◆ **Passage**:
___

How to Handle an Aggressive Cat
8 June, 2015
If you have just adopted a kitten or cat from a local shelter or adoption agency, most of the cats there will adjust to your home splendidly. If anything, most of the cats are a bit on the shy side. And, then every once in a while, you might bring home an aggressive cat who loves to pounce you and doesn’t know when to stop! Sometimes this aggression can be out of fear or just adjusting to his new home. There are ways for you to help minimize the aggression so you can live happily and comfortably together!
There are several possible reasons for aggressive behavior.
Lack of handling as a kitten:
Frequent handling of a kitten is a very important part of bringing up a friendly and gentle cat. When a kitten is not handled much or at all, he can grow up disliking being touched and preferring to be left alone. Such a cat may resist handling with a nip or a slap with his paws.
Mistreatment or abuse:
If a cat or kitten is treated very roughly, to the point that it suffers pain and discomfort, he will learn to resist human contact.
Illness or injury:
Cats who are sick or injured cats, like humans, can be irritable and even hostile. Even an innocent touch can cause pain or discomfort. A thyroid problem is just one condition known to trigger aggressive behavior in cats. Take your cat to a veterinarian to determine whether your cat’s aggression is caused by being sick or injured.
Threatening or frightening situations:
Cats are cautious creatures. Your cat may be frightened of something as obvious as a strange dog or as trivial as a slammed door. In either case, if you’re holding him when he bolts, he might scratch you trying to get away. If it’s an extremely frightening situation, he might even bite.
Stressful living environment:
A stressed cat is more likely to bite or scratch or, more often, become skittish. Stress can be caused by many different factors. Your home may be too noisy or perhaps there are certain noise levels or sounds may trigger aggressive behavior. If your cat was accustomed to regular time outside and now stays indoors, this change can cause stress.
An unhealthy diet:
Certain foods, malnutrition, and vitamin deficiencies can trigger aggression. Your vet can help recommend a new diet if you think this is the source of the aggression.
Tips to handle the aggressive behavior
When your cat just growls or hisses at you, simply walk away. If he actually bites you or scratches, say “Ouch!” immediately, look and sound hurt even if it really didn’t hurt. Rub your bite and walk away.

___

◆ **Data extracts**:
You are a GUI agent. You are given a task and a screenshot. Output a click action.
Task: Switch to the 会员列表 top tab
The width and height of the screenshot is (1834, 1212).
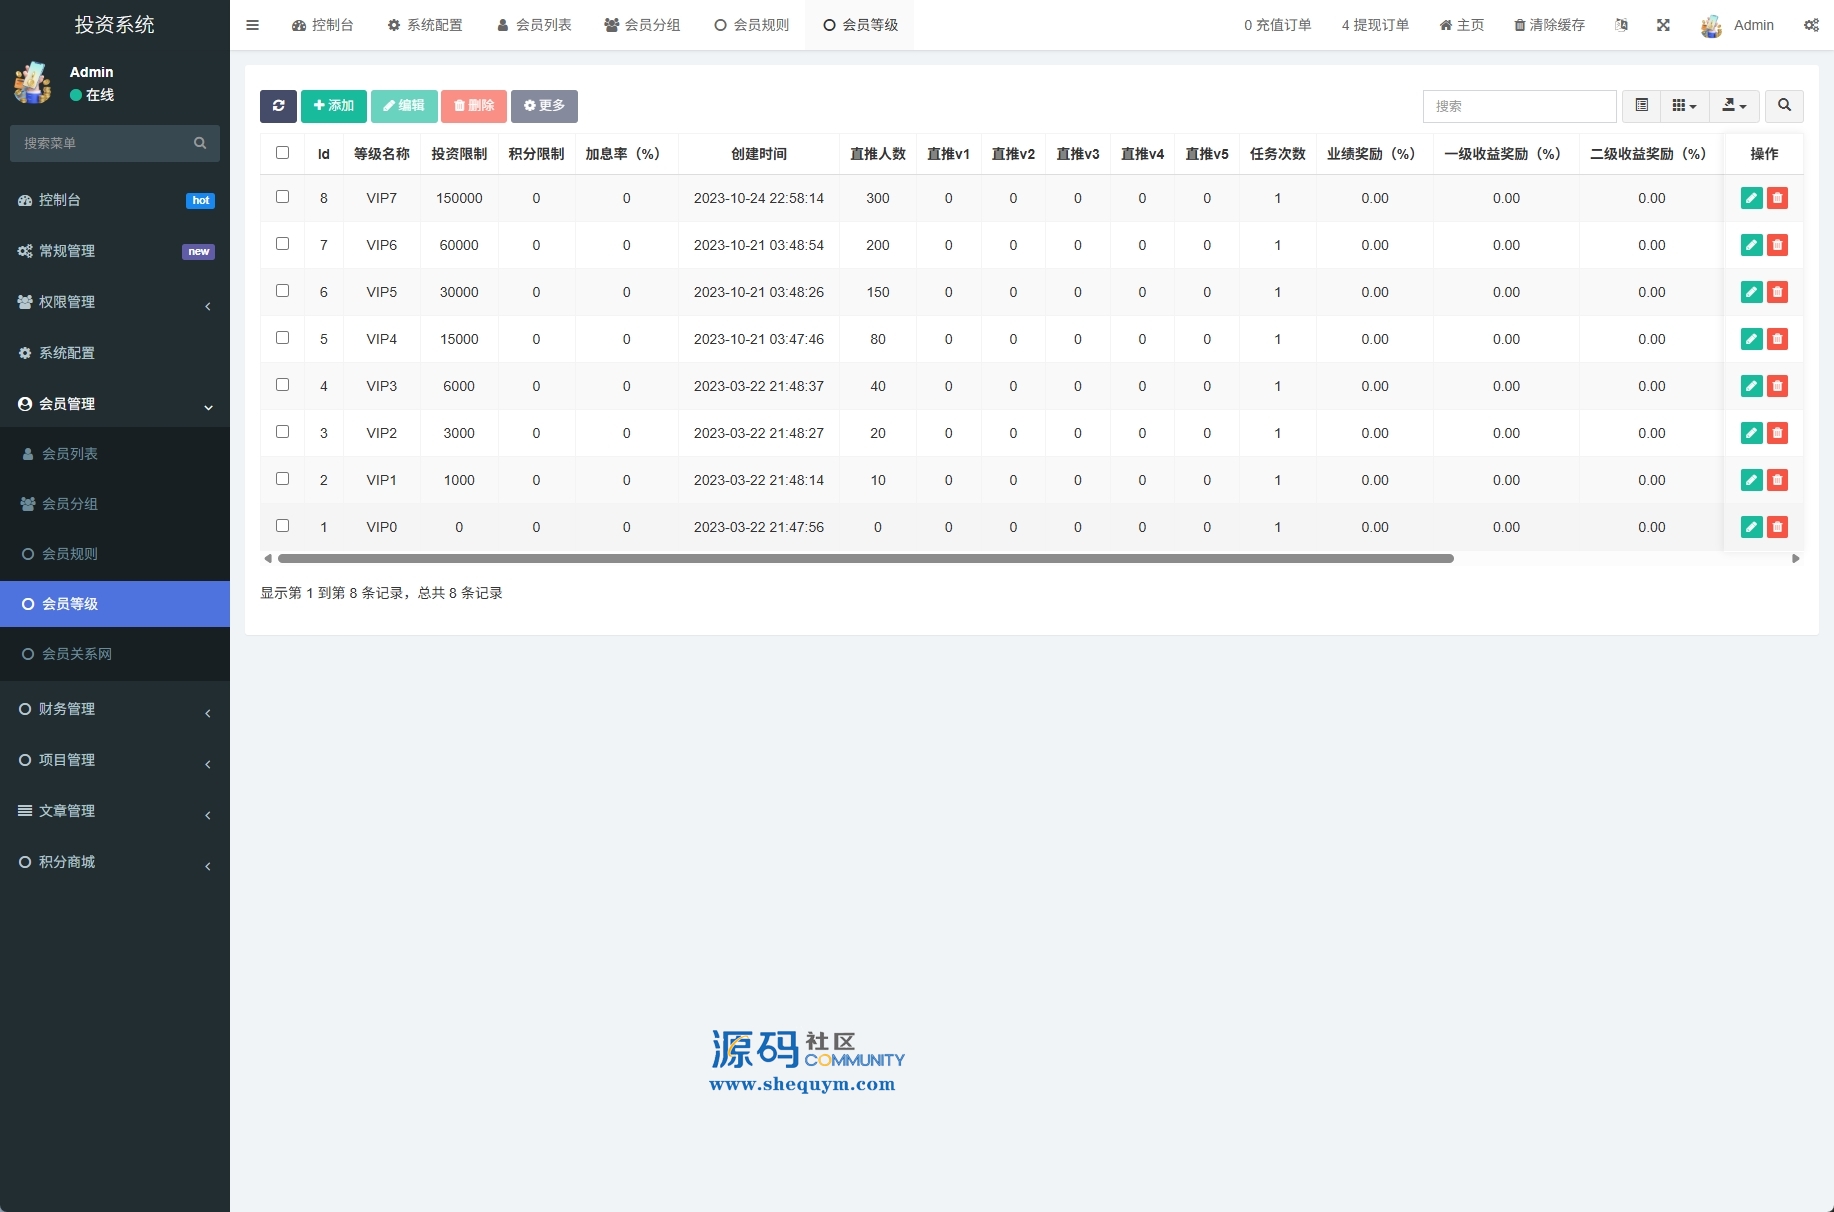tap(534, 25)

___

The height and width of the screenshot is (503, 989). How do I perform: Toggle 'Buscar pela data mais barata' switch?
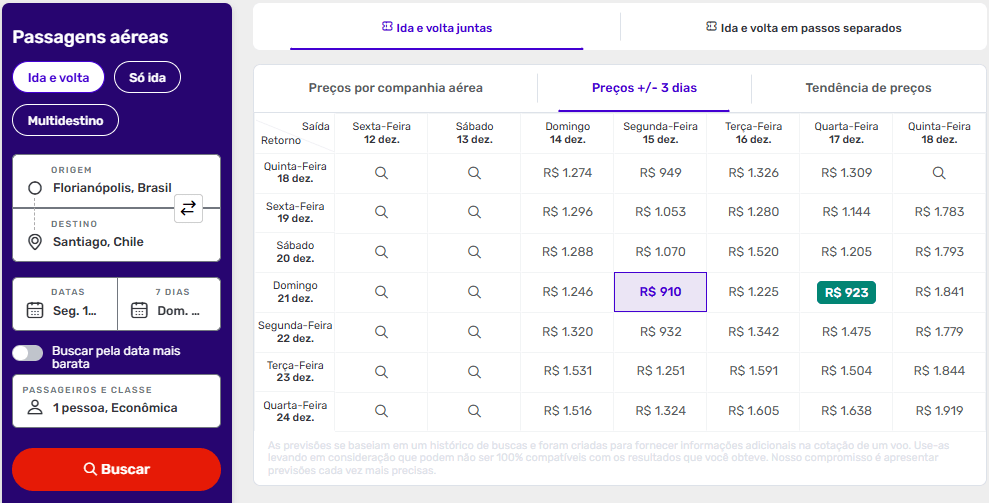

___

◆ **Your tasks**:
1. According to the article on aggressive cats, what is one condition known to trigger aggressive behavior in cats?
2. List every possible reason for aggressive behavior that the article on aggressive cats gives as a heading.
3. Go on with the article on aggressive cats, picking up after its last sentence.

◆ **Task answers**:
1. A thyroid problem.

2.
- Lack of handling as a kitten
- Mistreatment or abuse
- Illness or injury
- Threatening or frightening situations
- Stressful living environment
- An unhealthy diet

3.
If you own a kitten and you’re confident that you won’t get hurt, pick him up and set him down pointing away from you. Walk away. If he persists in being aggressive, lock him in the bathroom for five minutes. Have a lure toy ready and start to play with him when you let him out if he’s still feisty.
Watch for warning signs of anger or agitation. Pay attention to his posture so you will learn how he holds his ears and tail before he attacks. Watch his eyes and mouth. If you see an attack coming, try distracting him with a lure toy. Or push an “aggression toy” onto him. You’re your cat something that he can kick and bite. Use a large fuzzy catnip toy or a stuffed animal sprayed with catnip. Or something like a terry-cloth sock works well.
Always handle your cat with care as most cats will defend themselves against rough handling. Even if your cat only scratches or bites in that situation, stop doing it. Rough play is not a good idea anyway. You want your cat calm and happy, not riled up. Don’t use your hands to play with your cat. Use a lure toy. When cats play, they use their teeth and claws.
If your cat becomes aggressive when he hears certain noises, avoid creating those noises when you’re around if possible. But, on the other hand, you don’t want your cat in a completely quiet environment. Your kitty needs to be exposed to normal human sounds to get more used to living with them.
By adding some cat vitamin supplements to your kitty’s diet, it can help alleviate moodiness. Or sometimes a specific food can cause allergic reactions that can lead to angry spells. Tuna, foods that contain yeast, and hormone-injected meats have been known to do that in some cats. Your vet can make some recommendations if you think this is the case.
Always keep your cats nails trimmed. Kittens’ claws are very sharp and will easily cut through your skin. Adult claws can do even more serious damage.
Do not hold a cat when he or she is likely to be suddenly frightened, such as when meeting a new cat or dog, walking near an appliance that’s making noise, or any other trigger.
As you learn what triggers the aggression, you can, in turn, know how to get your cat to stop it. It might take some time and effort, but for the most part, your cat is aggressive for a reason. If none of the above recommendations help, make sure to call your vet to see if there is an underlying medical condition that is causing the aggressive behavior.